▸ **Directions**:
Print the stretch of the material from the line containing "Given: Click the 河南省-许昌市-禹州市" through the end of the material, exactly as it appears, including both ends.

Click-target data:
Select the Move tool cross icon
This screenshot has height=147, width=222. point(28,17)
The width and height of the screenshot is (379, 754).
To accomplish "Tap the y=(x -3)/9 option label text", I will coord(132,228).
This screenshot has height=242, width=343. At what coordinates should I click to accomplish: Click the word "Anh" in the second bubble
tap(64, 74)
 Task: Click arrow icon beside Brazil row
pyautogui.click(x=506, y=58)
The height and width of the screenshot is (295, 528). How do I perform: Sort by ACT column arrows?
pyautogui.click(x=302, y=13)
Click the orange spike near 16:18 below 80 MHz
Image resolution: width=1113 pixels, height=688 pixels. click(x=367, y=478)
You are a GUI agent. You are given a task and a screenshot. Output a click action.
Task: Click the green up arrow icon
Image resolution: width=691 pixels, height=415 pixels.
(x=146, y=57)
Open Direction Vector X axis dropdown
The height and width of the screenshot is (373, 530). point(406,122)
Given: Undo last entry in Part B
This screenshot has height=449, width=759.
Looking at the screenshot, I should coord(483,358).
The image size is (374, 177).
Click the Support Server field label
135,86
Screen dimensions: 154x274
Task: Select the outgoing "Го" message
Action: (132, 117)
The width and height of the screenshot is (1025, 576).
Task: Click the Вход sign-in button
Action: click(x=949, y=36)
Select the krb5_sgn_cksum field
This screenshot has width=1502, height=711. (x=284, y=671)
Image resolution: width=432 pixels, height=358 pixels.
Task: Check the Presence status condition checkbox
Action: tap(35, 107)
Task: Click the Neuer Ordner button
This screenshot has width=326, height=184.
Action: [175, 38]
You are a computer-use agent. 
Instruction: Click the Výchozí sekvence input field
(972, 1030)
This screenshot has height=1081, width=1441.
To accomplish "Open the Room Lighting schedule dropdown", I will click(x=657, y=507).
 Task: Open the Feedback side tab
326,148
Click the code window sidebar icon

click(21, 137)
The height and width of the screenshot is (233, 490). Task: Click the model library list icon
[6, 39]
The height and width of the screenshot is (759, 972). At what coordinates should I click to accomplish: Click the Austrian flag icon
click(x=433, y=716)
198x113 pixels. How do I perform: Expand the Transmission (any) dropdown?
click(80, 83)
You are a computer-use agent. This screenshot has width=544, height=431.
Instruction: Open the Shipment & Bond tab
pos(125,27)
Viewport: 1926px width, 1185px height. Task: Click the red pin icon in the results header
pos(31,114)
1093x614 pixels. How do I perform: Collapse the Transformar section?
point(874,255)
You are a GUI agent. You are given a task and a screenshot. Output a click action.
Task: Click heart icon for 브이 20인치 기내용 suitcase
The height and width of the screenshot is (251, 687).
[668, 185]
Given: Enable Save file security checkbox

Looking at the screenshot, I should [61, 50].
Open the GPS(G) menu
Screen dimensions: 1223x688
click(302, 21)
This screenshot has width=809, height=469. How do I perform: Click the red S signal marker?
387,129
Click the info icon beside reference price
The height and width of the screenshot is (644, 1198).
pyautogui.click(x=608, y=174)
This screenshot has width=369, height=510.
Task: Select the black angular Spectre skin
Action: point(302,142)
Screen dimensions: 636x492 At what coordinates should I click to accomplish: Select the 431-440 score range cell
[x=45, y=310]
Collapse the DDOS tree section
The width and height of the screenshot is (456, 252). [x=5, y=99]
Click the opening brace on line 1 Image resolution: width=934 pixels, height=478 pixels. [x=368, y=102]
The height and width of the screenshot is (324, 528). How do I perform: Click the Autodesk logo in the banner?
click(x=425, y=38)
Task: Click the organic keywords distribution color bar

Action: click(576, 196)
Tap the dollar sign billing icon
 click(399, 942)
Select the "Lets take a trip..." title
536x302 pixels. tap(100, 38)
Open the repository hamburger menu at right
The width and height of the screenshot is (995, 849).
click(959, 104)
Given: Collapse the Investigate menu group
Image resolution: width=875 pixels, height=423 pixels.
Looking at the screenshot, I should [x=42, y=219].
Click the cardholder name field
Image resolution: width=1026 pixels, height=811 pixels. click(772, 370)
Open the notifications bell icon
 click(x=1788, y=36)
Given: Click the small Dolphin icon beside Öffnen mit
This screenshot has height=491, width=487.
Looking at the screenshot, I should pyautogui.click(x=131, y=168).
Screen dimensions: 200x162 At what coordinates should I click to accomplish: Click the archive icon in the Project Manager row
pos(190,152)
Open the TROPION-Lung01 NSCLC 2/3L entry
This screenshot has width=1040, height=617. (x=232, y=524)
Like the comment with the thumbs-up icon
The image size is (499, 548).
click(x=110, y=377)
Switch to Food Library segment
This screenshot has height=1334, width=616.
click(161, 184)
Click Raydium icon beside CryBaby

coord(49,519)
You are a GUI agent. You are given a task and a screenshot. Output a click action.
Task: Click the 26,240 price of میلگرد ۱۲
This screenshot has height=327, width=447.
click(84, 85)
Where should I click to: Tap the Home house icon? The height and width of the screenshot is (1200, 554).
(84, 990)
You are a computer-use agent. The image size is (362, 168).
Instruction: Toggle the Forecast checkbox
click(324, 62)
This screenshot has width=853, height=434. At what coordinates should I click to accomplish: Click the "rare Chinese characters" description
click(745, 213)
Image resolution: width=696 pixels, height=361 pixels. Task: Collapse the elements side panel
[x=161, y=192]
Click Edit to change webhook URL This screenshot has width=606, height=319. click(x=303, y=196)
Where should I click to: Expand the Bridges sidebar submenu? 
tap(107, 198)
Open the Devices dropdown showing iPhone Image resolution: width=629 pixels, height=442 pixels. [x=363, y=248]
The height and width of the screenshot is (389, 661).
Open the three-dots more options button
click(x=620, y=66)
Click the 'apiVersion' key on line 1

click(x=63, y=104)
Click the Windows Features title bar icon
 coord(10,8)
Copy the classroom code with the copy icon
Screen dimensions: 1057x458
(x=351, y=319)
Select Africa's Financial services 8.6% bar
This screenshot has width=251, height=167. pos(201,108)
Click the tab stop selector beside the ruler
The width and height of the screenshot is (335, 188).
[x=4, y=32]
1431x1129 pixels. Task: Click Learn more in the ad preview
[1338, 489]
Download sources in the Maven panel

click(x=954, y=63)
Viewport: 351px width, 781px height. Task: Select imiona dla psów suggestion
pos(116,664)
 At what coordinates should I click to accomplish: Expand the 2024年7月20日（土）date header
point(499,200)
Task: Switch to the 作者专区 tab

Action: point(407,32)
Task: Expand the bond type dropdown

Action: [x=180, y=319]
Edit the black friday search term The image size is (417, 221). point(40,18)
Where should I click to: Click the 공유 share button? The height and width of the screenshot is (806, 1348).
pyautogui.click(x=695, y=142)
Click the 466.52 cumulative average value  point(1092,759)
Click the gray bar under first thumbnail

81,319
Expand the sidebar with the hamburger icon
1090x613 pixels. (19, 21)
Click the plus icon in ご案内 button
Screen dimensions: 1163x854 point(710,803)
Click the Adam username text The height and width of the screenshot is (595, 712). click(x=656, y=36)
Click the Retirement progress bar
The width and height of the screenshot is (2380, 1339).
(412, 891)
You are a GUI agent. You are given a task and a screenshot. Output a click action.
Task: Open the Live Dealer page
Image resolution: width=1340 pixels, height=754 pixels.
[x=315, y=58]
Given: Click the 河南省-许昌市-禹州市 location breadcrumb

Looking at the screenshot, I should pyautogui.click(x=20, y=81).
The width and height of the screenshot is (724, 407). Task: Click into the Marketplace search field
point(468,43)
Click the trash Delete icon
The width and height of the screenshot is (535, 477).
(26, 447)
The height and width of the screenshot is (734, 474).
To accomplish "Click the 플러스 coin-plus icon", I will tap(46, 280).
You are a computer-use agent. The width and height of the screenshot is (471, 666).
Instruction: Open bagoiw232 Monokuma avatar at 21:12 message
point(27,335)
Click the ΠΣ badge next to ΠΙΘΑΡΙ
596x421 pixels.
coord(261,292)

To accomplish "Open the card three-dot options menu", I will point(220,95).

▸ **Finished exercise**:
Given: Click the 河南省-许昌市-禹州市 location breadcrumb

Looking at the screenshot, I should pyautogui.click(x=20, y=81).
The width and height of the screenshot is (724, 407). Task: Click into the Marketplace search field
point(468,43)
Click the trash Delete icon
The width and height of the screenshot is (535, 477).
(26, 447)
The height and width of the screenshot is (734, 474).
To accomplish "Click the 플러스 coin-plus icon", I will tap(46, 280).
You are a computer-use agent. The width and height of the screenshot is (471, 666).
Instruction: Open bagoiw232 Monokuma avatar at 21:12 message
point(27,335)
Click the ΠΣ badge next to ΠΙΘΑΡΙ
596x421 pixels.
coord(261,292)

To accomplish "Open the card three-dot options menu", I will point(220,95).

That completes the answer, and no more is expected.